Overview
While navigating the Portal, you may have noticed that your account is divided into Sites, with multiple scopes potentially under each site. This guide aims to clear up any confusion surrounding those two terms.
Sites
Each Site has it's own delivery hash and base URL, which provides each of them with the ability to function as a stand-alone delivery product, with their own configurations, raw access logs, analytics, and hostnames.
At least one Site is required in order to utilize the CDN. The easiest way to create a new Site is to use our Create Site wizard.
Most commonly, this is used to create multiple delivery environments, separating, for example, video libraries from image thumbnail libraries, or even different websites or games that are published by the same account owner.
Sites can also be created for things such as development and staging environments, getting full CDN delivery support during the testing and integration processes.
In previous versions of StrikeTracker, "Host" was the name used to refer to the delivery containers used to configure, cache, and deliver your content. With StrikeTracker 3.5, "Hosts" are now known as "Sites."
Scopes
Each Site can also have any number of Scopes defined. Scopes are pseudo-directories that correspond with directory paths of your objects, and are created so that configurations can be made to a sub-set of your files.
For example, your CSS files might require different caching behavior than your images. You may want them to expire from cache every 1 hour, while the images should stay in cache for as long as possible. If these files are located in different directories on your Origin, then you can add Scopes for these directories and then create different CDN Caching Policies for each location.

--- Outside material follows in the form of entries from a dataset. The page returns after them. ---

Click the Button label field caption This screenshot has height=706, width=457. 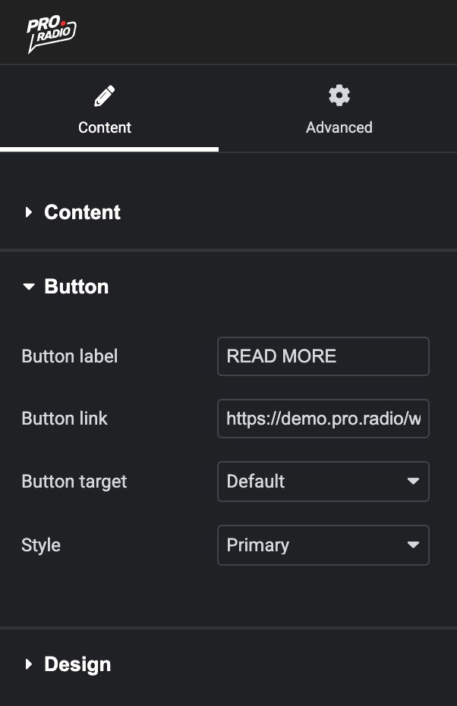[x=70, y=356]
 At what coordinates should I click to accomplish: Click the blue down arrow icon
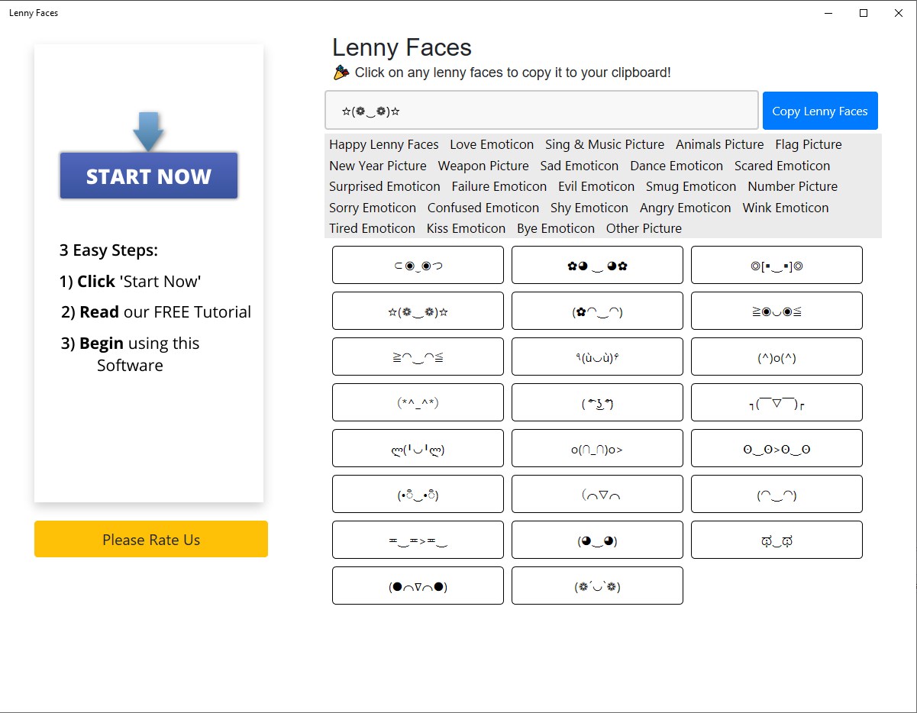pyautogui.click(x=148, y=131)
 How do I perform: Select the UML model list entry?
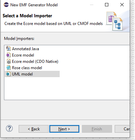click(x=32, y=74)
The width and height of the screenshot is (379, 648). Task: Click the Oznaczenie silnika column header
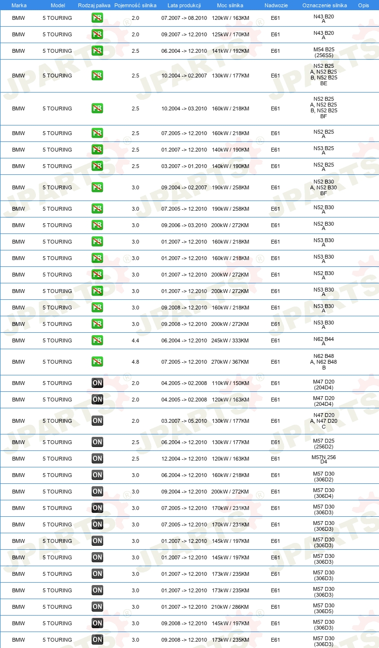click(x=324, y=5)
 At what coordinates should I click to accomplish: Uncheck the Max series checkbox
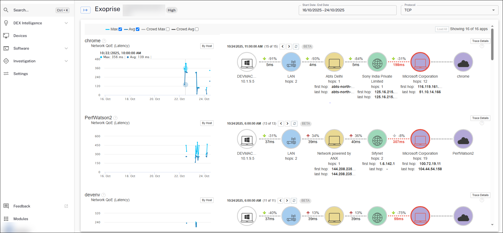[x=120, y=29]
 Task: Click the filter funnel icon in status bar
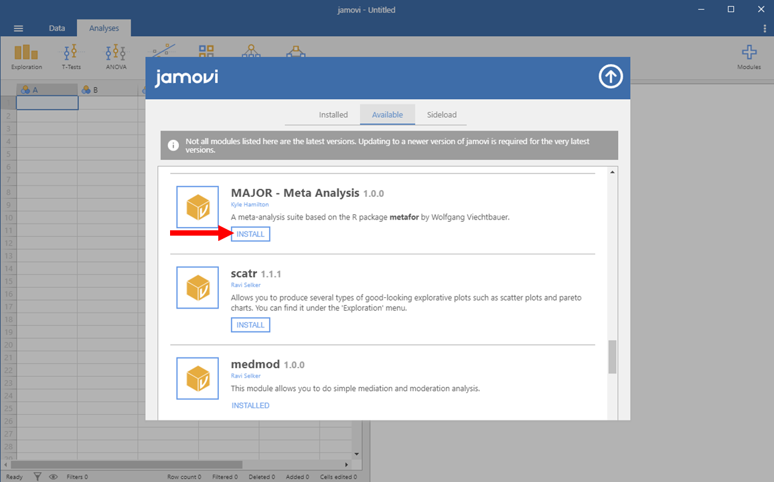pyautogui.click(x=37, y=477)
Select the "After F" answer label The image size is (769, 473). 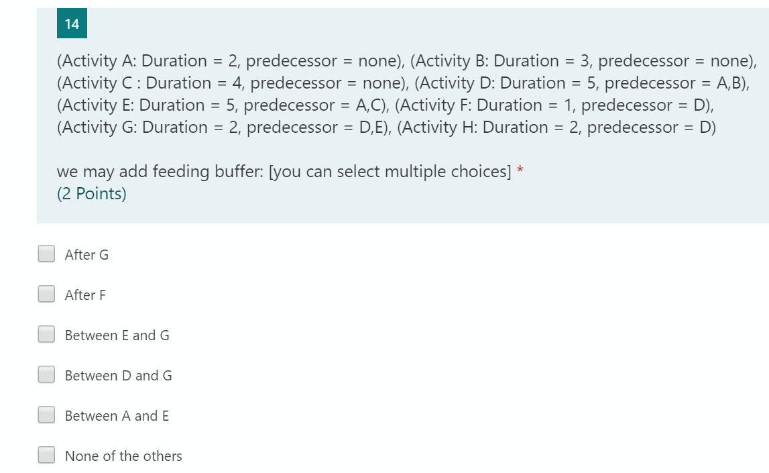85,295
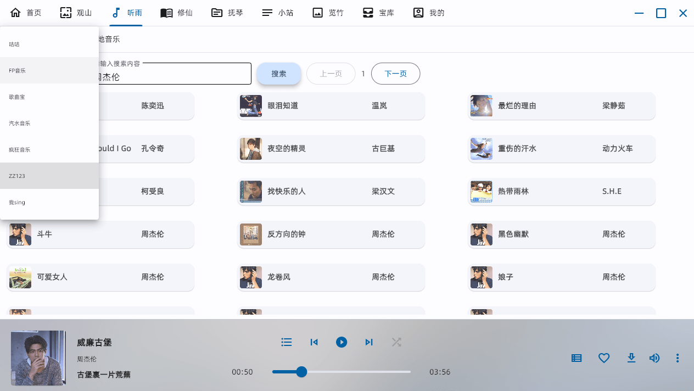
Task: Click the 搜索 search button
Action: (x=279, y=73)
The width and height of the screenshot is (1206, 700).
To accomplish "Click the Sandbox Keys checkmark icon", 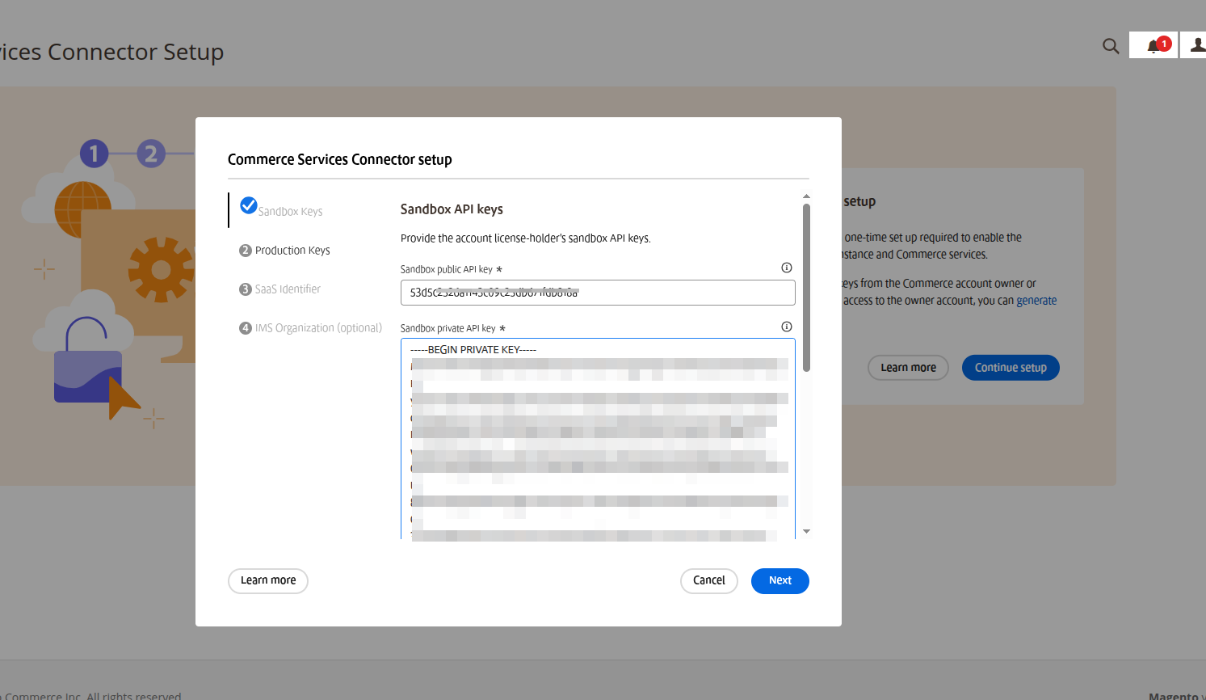I will point(249,205).
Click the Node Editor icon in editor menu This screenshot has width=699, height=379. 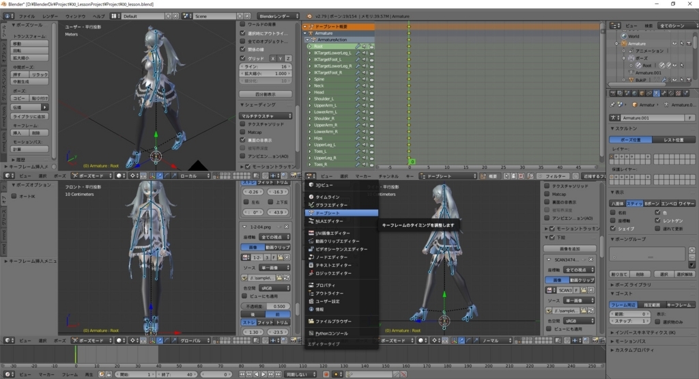310,257
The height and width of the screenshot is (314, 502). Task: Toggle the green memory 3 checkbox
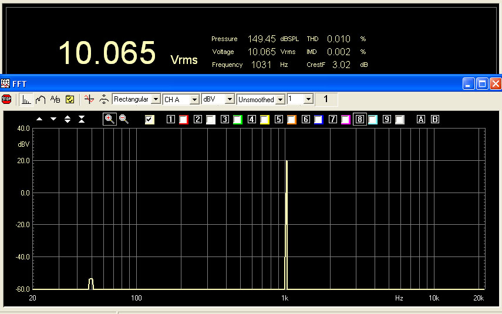pyautogui.click(x=237, y=120)
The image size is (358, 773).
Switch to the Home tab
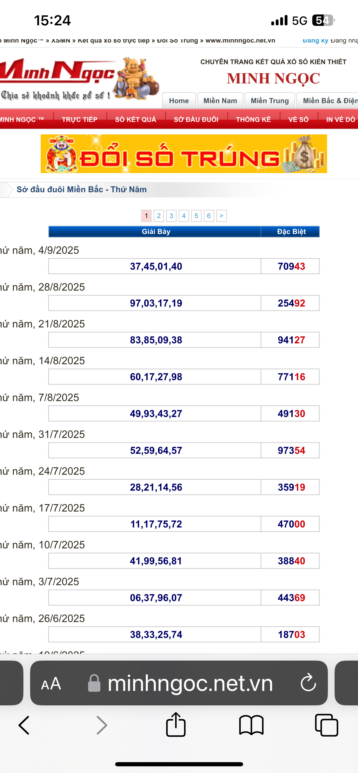[x=179, y=101]
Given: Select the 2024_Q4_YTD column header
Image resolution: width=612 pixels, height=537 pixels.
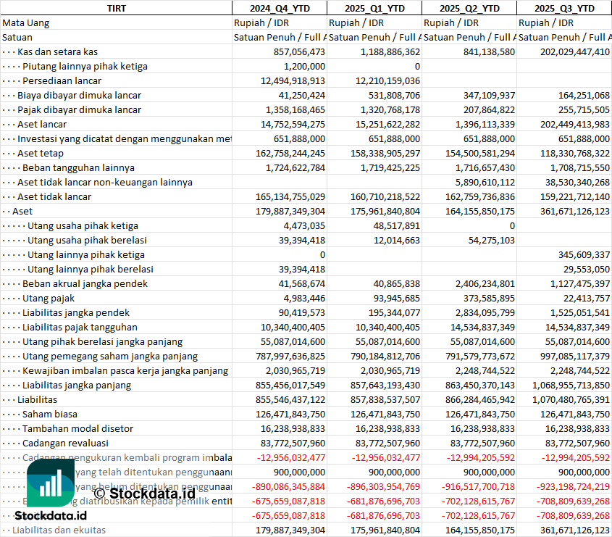Looking at the screenshot, I should pos(279,8).
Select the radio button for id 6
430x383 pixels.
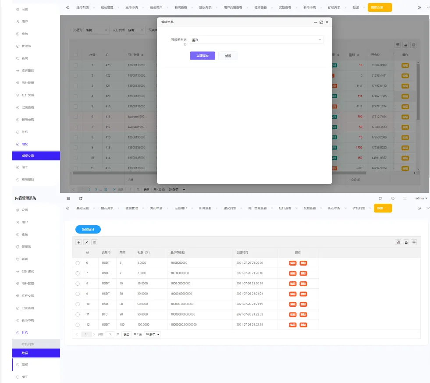78,263
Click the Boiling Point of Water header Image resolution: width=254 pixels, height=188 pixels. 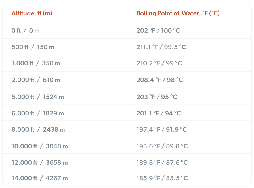point(178,13)
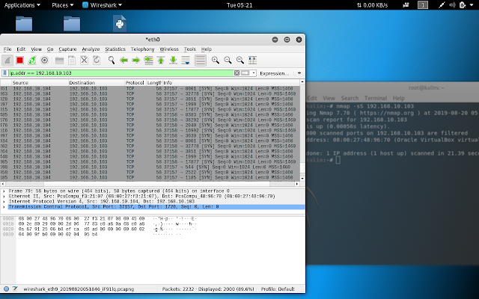The width and height of the screenshot is (479, 299).
Task: Restart the current capture with green fin icon
Action: coord(32,60)
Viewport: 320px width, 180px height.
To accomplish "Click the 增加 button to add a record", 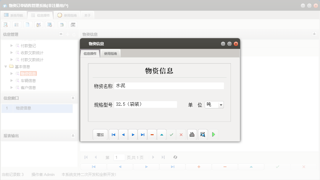I will pyautogui.click(x=100, y=134).
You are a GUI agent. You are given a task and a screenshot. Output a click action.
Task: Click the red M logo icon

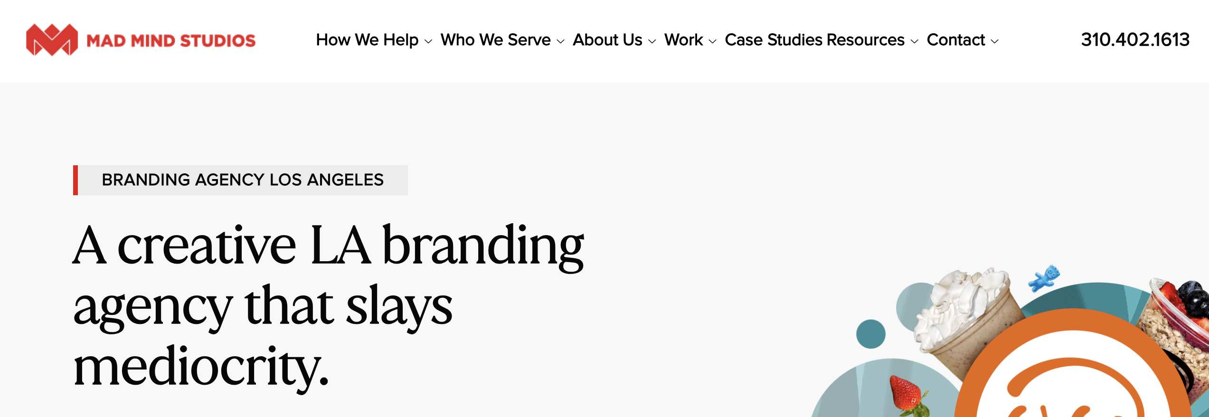pyautogui.click(x=52, y=40)
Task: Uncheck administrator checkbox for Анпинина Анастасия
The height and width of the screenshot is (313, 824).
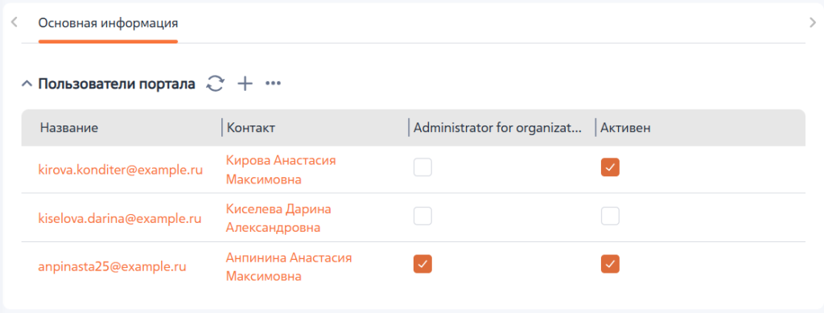Action: (422, 264)
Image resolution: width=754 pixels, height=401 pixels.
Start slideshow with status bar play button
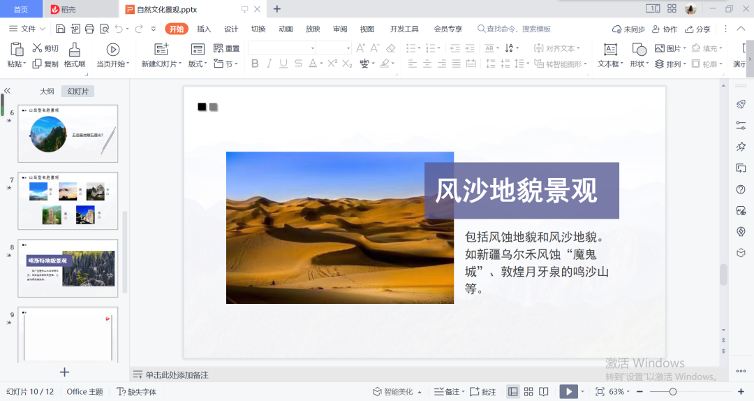568,392
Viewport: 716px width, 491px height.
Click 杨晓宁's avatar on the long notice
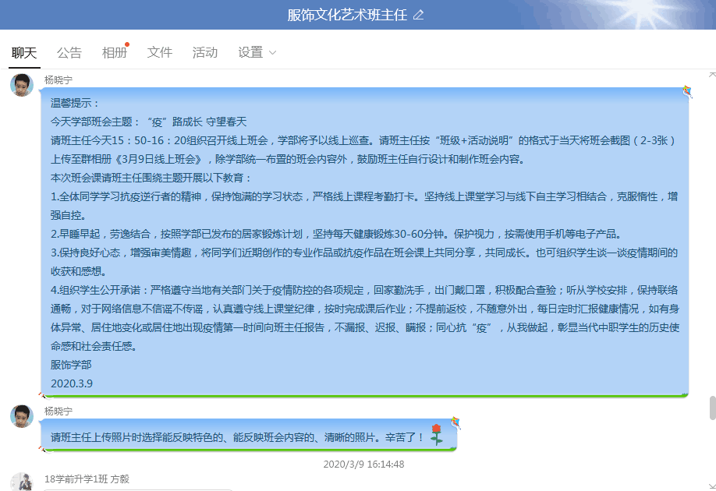(x=22, y=85)
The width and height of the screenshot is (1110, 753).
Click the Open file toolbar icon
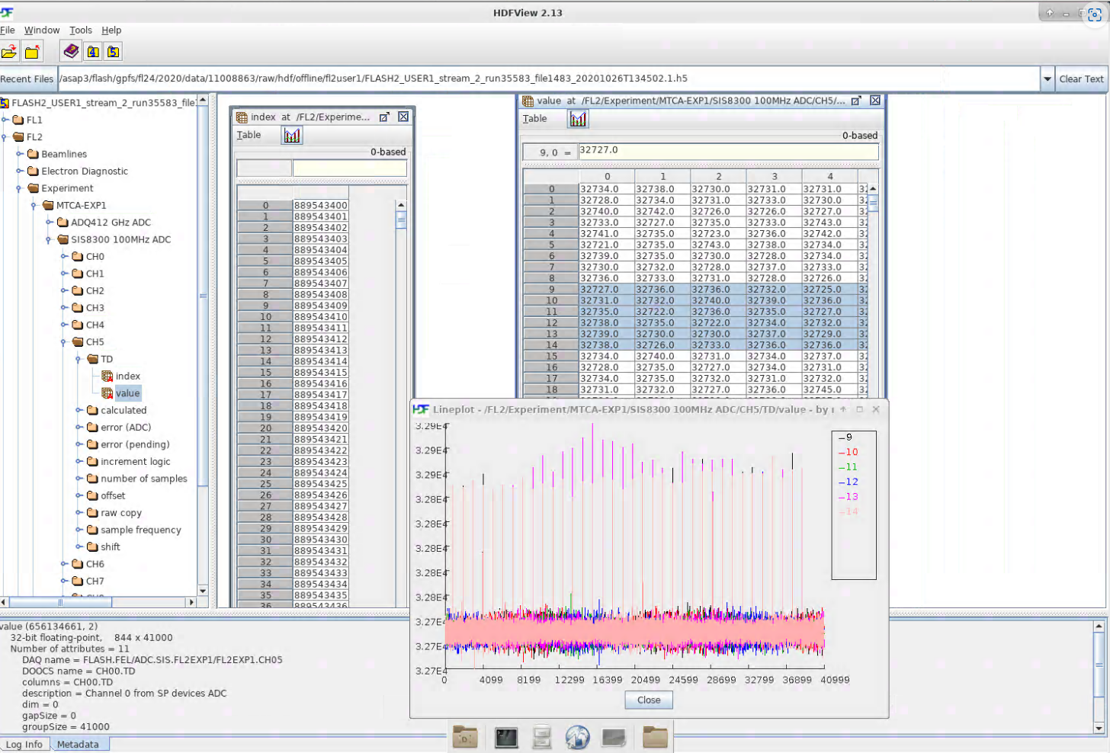9,52
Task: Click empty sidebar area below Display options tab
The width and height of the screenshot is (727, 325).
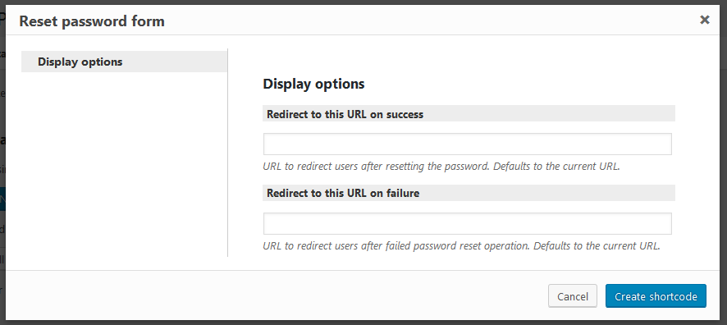Action: (x=124, y=165)
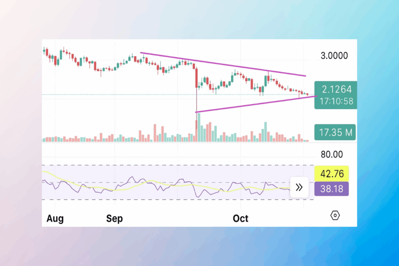Click the Aug axis label
Screen dimensions: 399x266
click(55, 218)
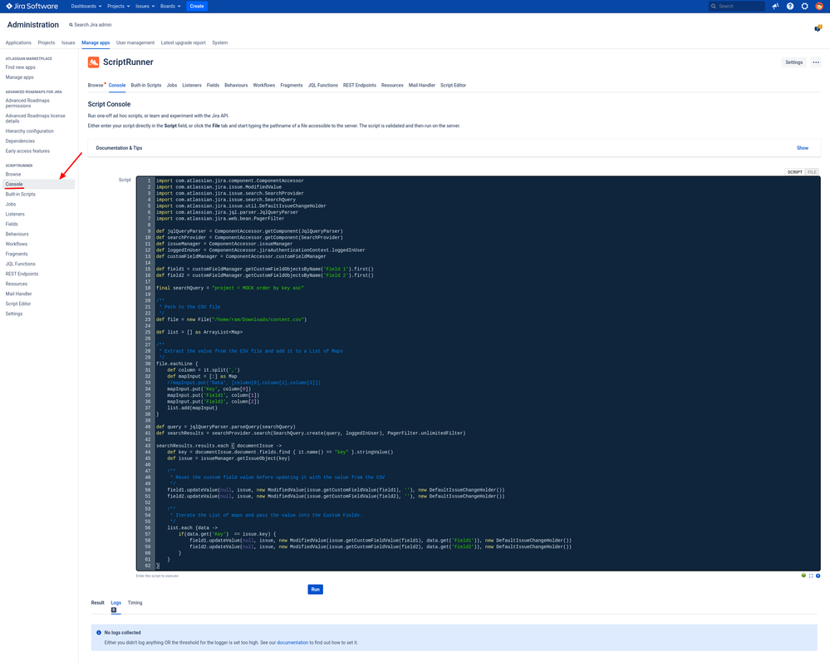Open your user avatar menu

818,6
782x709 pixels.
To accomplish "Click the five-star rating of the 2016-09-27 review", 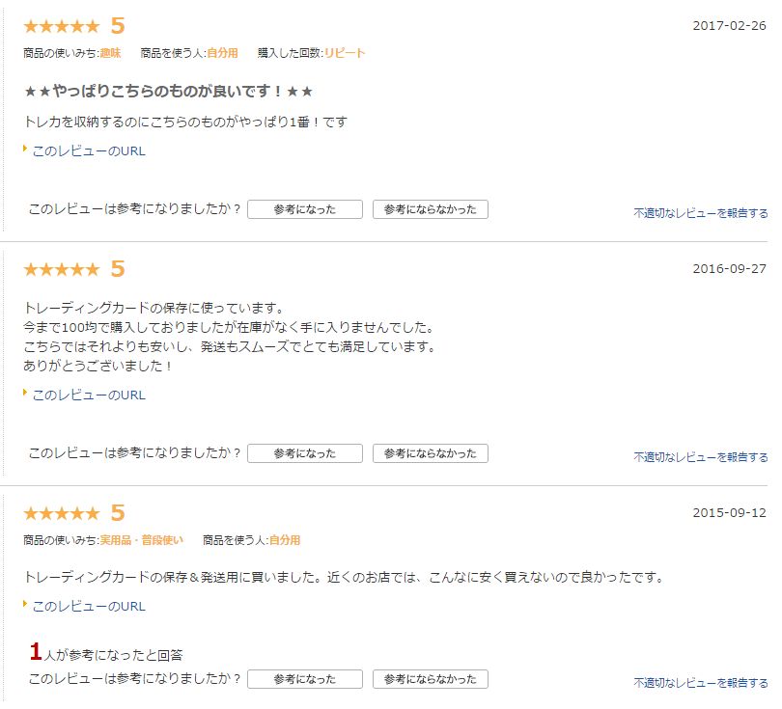I will click(x=61, y=269).
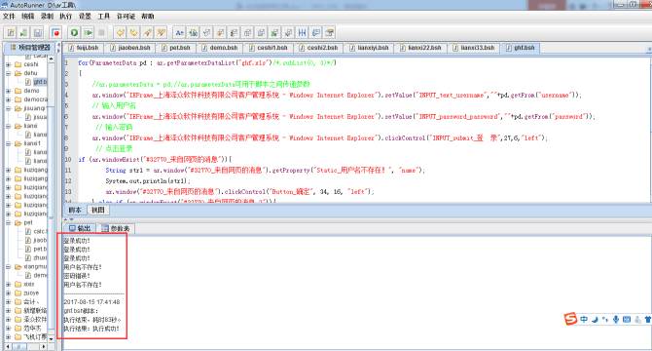Expand the demo folder node
Viewport: 652px width, 351px height.
point(9,91)
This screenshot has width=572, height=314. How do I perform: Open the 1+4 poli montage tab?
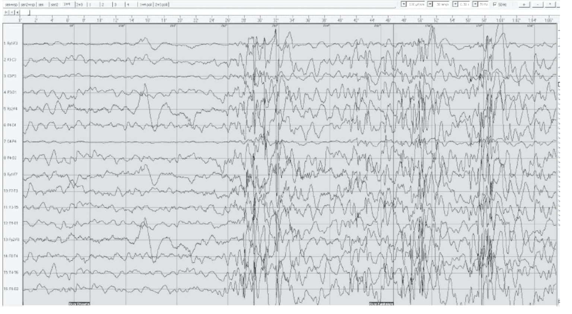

In this example, your CSS file is located at http://www.mydomain.com/styles/file.css, and your images are all in http://www.mydomain.com/images/... You could create new Scopes named:
/styles/
/images/
To add a new Scope, click the Scopes drop-down menu. Then click the add-scope button and appropriately name the new Scope.
Once created, those Scopes will appear in Scopes drop-down at the top of the Site Edit Policies screen. Choosing one of those Scopes from the drop-down will move you to that Scope, and then allow you to add any configurations to just that Scope.
In the example above, you would then add a new CDN Caching Policy configuration with a 1 hour TTL for /styles/, and then switch to the /images/ Scope and add a new CDN Caching Policy with a 1 year TTL.
You may add any number of configurations to a Scope, but you do not have to add them all. Scopes will inherit configuration policies from their parents (and directories above them), so you only need to add new policies for those configurations that you want to explicitly overwrite for that Scope.
Scopes must be a directory, they cannot be files themselves. If you need to apply policies to an individual file you will need to use the Path and extension filters available within that specific policy. Every Site also has a default Scope, labeled “/”.
Adding configuration policies to the “/” Scope will configure all objects for that Site. Generally you will add your policies to “/” first, creating default CDN behavior for the entire Site, and then create Scopes to and new policies in that Scope to override specific behavior such as cache rules or content protection.
Editing a Scope
To edit a Scope, click the Scopes drop-down menu to navigate to the Scope you’d like to edit. By default, Scopes inherit all configuration policies and settings from their parent Scope. You’ll have to uncheck the “Use defaults from parent Scope” box in order to begin making changes.
Once you’ve unlocked a Scope for editing, you’ll be able to make changes to policies inherited from the parent Scope, and add new policies specific to that Scope independent of the parent Scope.